Hagerman Senior Class, 2017

Seniors hang out for a photo before an awards ceremony Monday, May 15, 2017, at Hagerman High School.

Gabriela Gonzalez, 19, has worked at the Hagerman Valley Inn on Friday afternoons and weekends for the past three years. “Basically, it’s just one person working, and we’d do everything,” she said. Her favorite part of the job is meeting guests from all over the U.S. — even from Australia, Germany and China. Some of them come just once a year, but she usually remembers their names and faces.

Chance Bell, 17, was one grade letter away from being a fifth in the four-way tie for valedictorian. What made the difference: a “B” in an online German class during his junior year. The salutatorian imagines the class would have been easier in person, but he still hopes to use the language when he travels to Germany someday.

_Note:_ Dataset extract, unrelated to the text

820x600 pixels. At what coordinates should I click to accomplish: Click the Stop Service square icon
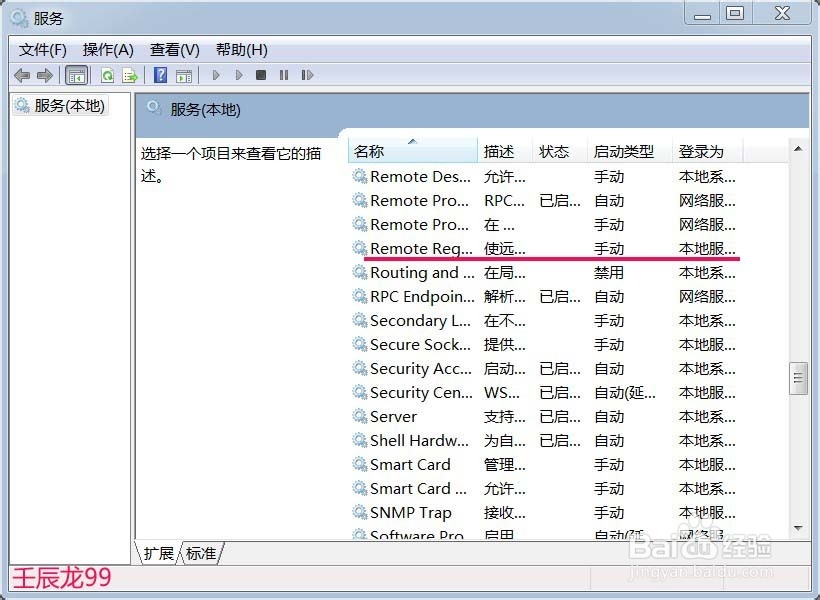(261, 74)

Maria Gomez, 18, (not pictured) worked at Gem Veterinary Clinic in Gooding for eight months, assisting with surgeries. One of the worst scenarios she had to witness: amputating the legs of a paralyzed dog. Gomez said it was a good, albeit nauseating, learning experience. She later adopted a pit bull named Honey from the clinic. She’ll take the dog to Twin Falls and attend the College of Southern Idaho this fall while living with her sister Alma.

Taylor Pearson, 18, lives with his high school principal, Mark Kress. The two aren’t related, but “I’d rather stay with the Kresses than with my grandparents,” Pearson said. He’d moved away from Hagerman for a couple of years with his parents. But Pearson missed the school and transferred back from Rimrock Jr./Sr. High two weeks before his junior year ended. Kress, his former Scoutmaster, is “a really direct person” inside and outside of school, Pearson said. He figures living with the principal has encouraged him to stay out of trouble.

Cole Kress, 18, says living with Taylor Pearson is kind of like having another brother — Kress’ older brother and sister have been out of the house awhile. But his pet peeve? Pearson is a big snacker and frequently spills candies and chips in and under the couch, Kress said. “He only eats junk food, but he’s so thin.”

Bryce Flammer, 18, got called into the principal’s office with Cole Kress — the principal’s son — during a physics class their junior year. The two were attempting to play chess in class. Flammer misses the chess club the school had when he was a freshman, but these days he’s more into playing “Magic: The Gathering” with a couple of his classmates.

Samantha McCrorey, 18, was surprised during a May 15 awards ceremony when she received a $3,000 Loren and Sylvia G. Wetzel Scholarship. “I applied for it, but I wasn’t expecting that much money,” she said. Those funds, plus a $1,000 alumni scholarship and a $1,500 two-year basketball scholarship, will help her when she attends Northwest College in Wyoming to play basketball. McCrorey has played since fourth grade but nearly quit her freshman year — until coach Katie Knight persuaded her otherwise. “I believed she could do it,” Knight said. “I wanted her to believe it, too.”

What did Cameron Locklar, 18, plan to do the day after her May 25 graduation? “I’m most likely to come back,” she said in mid-May. “I’m very attached.” Nongraduating students get out of school June 1. Locklar — who plans to study art education at Utah State University — imagined she’d go to her usual haunt, the art room, and say goodbye to her friends.